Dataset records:
* * * * *

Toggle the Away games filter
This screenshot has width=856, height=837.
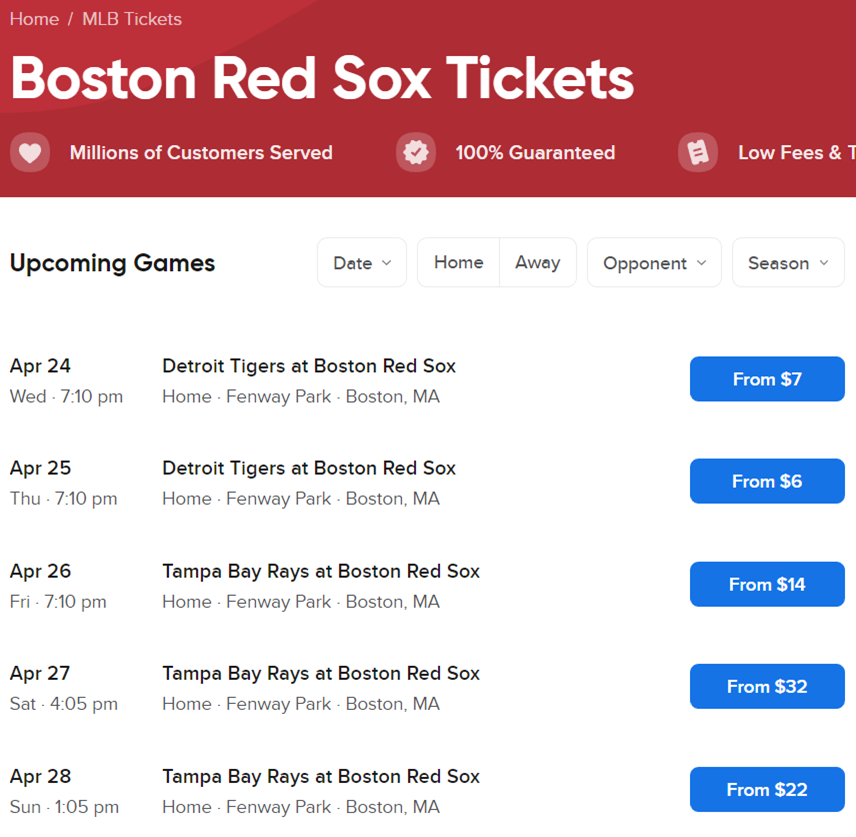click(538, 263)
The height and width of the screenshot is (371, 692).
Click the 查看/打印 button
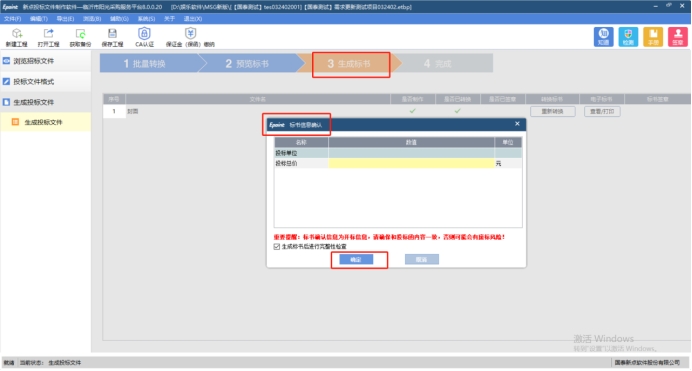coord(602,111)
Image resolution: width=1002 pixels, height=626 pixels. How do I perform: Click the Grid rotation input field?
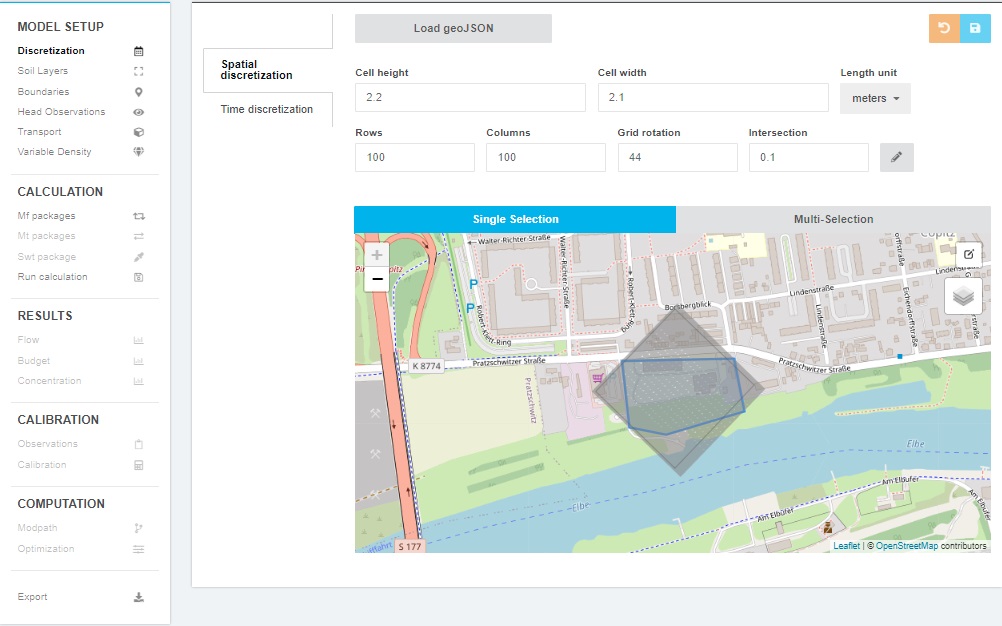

* * * * *

### GIVEN TASK
Turn the data above into a JSON list of strings, one string per line, with blank lines omitted. Leave the pictures out.

### WRITTEN RESPONSE
[
  "Toggle the Away games filter",
  "This screenshot has width=856, height=837.",
  "click(538, 263)",
  "The height and width of the screenshot is (371, 692).",
  "Click the 查看/打印 button",
  "coord(602,111)",
  "Image resolution: width=1002 pixels, height=626 pixels. How do I perform: Click the Grid rotation input field?"
]